We consolidated a list of 4143 genes (Supplementary Data 9) associated with autosomal dominant (AD), autosomal recessive (AR), and X-linked monogenic disorders from three sources: (1) 3252 genes with diagnostic-grade (green) status from PanelApp⁶⁰ (accessed 5 May 2020), (2) 5,506 genes from Online Mendelian Inheritance in Man (OMIM) (www.omim.org, accessed 21 May 2020), (3) 4121 genes from in-house gene panels for cardiomyopathies, cancer predisposition, paediatrics and ophthalmology. We excluded genes linked to repeat expansion disorders.

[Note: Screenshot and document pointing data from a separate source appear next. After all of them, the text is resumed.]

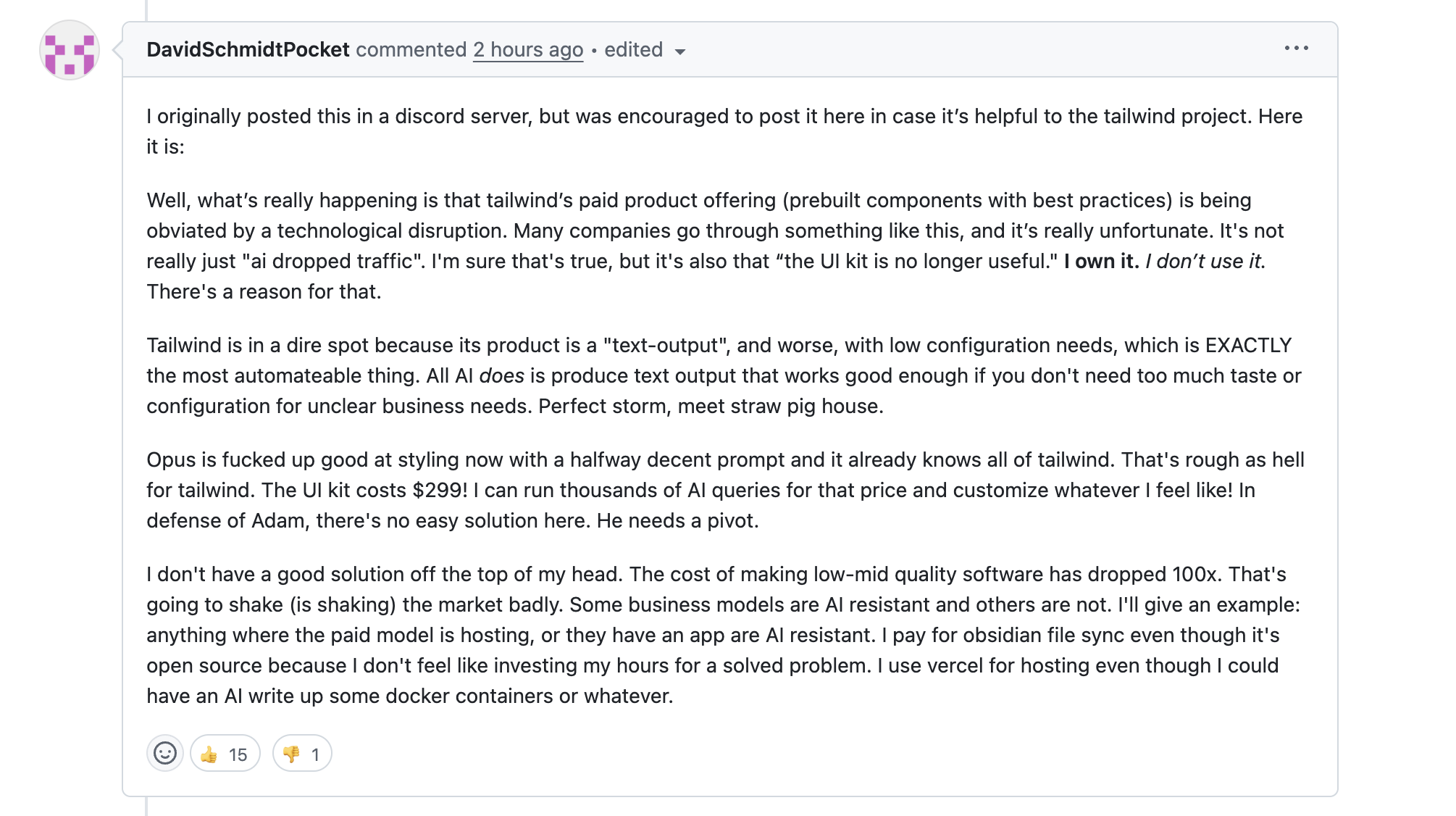The width and height of the screenshot is (1456, 816).
Task: Click the caret arrow beside "edited"
Action: [x=680, y=51]
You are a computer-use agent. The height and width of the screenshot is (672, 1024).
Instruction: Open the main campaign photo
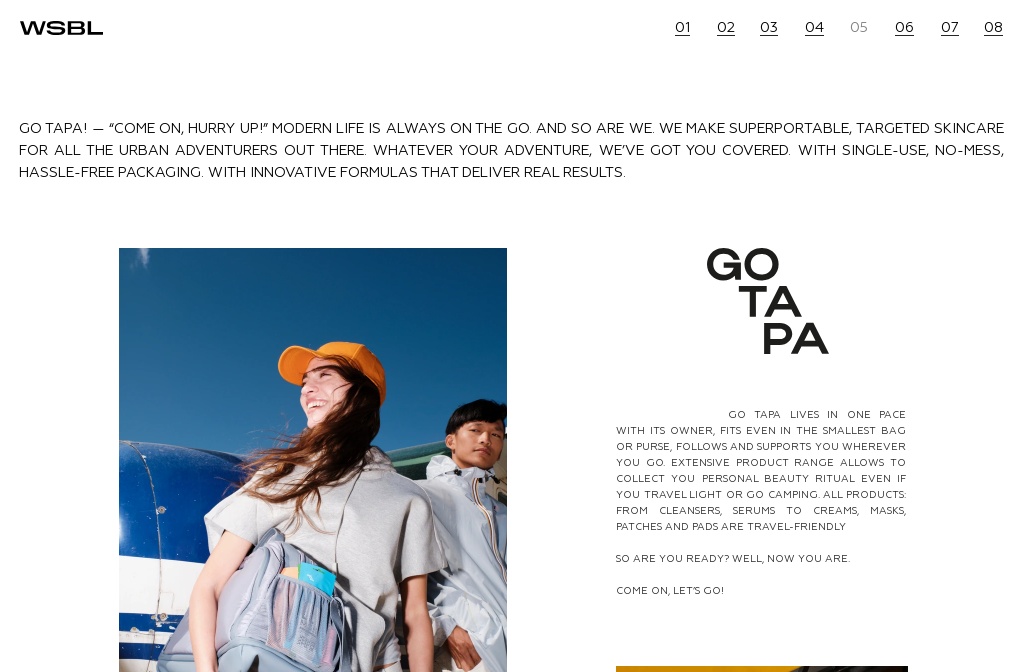click(313, 460)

Identification of loss-of-function intolerant (LOFi) genes

We defined a total of 1,856 genes as LOFi if any one of the following criteria was fulfilled: (1) genes considered to be haploinsufficient by the Clinical Genome Resource⁶¹ (ClinGen, n = 727, accessed May 01 2020), (2) genes with ≥3 variants classified as pathogenic or likely pathogenic in ClinVar⁶² with a review status of at least 2 gold stars (i.e. is a practice guideline, or has been reviewed by expert panel, or has multiple submitters with criteria provided and no conflicts; subsequently referred to as ‘ClinVar TwoPlus’ variants) and were one of the following variant types: frameshift insertion/deletion, nonsense, essential splice site variant (±2 residues from splice site) (n = 587, accessed September 09, 2020), (3) genes with ExAC pLI⁶³ (probability of being LOFi, obtained from dbNSFP 4.0) score > 0.9 (n = 983).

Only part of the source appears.